= Beginning of Section =

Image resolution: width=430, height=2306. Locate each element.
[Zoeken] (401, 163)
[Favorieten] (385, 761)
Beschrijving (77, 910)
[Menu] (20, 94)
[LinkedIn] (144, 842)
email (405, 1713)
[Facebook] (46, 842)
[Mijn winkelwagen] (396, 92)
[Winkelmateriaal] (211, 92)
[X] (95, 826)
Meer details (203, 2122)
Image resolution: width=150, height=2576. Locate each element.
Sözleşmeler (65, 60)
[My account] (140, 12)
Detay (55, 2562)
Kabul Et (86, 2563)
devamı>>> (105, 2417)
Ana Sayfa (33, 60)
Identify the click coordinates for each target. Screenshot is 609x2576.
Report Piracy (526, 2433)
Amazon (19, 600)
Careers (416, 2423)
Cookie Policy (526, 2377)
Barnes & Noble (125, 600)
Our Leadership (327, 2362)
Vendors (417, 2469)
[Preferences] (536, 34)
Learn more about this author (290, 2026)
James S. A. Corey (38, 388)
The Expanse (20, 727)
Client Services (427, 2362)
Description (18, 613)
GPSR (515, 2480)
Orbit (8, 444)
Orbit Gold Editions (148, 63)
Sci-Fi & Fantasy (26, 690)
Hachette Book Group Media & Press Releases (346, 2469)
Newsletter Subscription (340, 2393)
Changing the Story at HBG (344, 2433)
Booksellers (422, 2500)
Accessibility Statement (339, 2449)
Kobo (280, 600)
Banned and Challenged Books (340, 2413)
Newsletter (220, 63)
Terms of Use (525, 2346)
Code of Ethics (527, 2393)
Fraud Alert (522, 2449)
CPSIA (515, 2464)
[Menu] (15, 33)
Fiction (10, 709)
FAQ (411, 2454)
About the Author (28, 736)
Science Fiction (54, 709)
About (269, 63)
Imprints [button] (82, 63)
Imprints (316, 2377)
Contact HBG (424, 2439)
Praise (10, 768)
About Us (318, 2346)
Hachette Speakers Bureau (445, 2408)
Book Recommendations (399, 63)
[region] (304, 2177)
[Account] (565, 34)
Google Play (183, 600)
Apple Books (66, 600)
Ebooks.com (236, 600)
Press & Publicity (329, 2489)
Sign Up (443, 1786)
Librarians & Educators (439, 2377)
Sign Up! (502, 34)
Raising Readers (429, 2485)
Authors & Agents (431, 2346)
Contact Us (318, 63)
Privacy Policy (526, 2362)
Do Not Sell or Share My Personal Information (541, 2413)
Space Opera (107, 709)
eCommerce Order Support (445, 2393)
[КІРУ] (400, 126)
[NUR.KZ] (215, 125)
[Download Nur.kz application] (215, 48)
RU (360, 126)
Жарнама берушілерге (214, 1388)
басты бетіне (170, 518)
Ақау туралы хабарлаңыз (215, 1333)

= End of Section =

Exercise requirements: Please repeat word for word the lines above that run from the beginning through the line containing "GPSR (515, 2480)", keeping both the first and that last line.

Output of the exercise:
Image resolution: width=430, height=2306. Locate each element.
[Zoeken] (401, 163)
[Favorieten] (385, 761)
Beschrijving (77, 910)
[Menu] (20, 94)
[LinkedIn] (144, 842)
email (405, 1713)
[Facebook] (46, 842)
[Mijn winkelwagen] (396, 92)
[Winkelmateriaal] (211, 92)
[X] (95, 826)
Meer details (203, 2122)
Image resolution: width=150, height=2576. Locate each element.
Sözleşmeler (65, 60)
[My account] (140, 12)
Detay (55, 2562)
Kabul Et (86, 2563)
devamı>>> (105, 2417)
Ana Sayfa (33, 60)
Identify the click coordinates for each target. Screenshot is 609x2576.
Report Piracy (526, 2433)
Amazon (19, 600)
Careers (416, 2423)
Cookie Policy (526, 2377)
Barnes & Noble (125, 600)
Our Leadership (327, 2362)
Vendors (417, 2469)
[Preferences] (536, 34)
Learn more about this author (290, 2026)
James S. A. Corey (38, 388)
The Expanse (20, 727)
Client Services (427, 2362)
Description (18, 613)
GPSR (515, 2480)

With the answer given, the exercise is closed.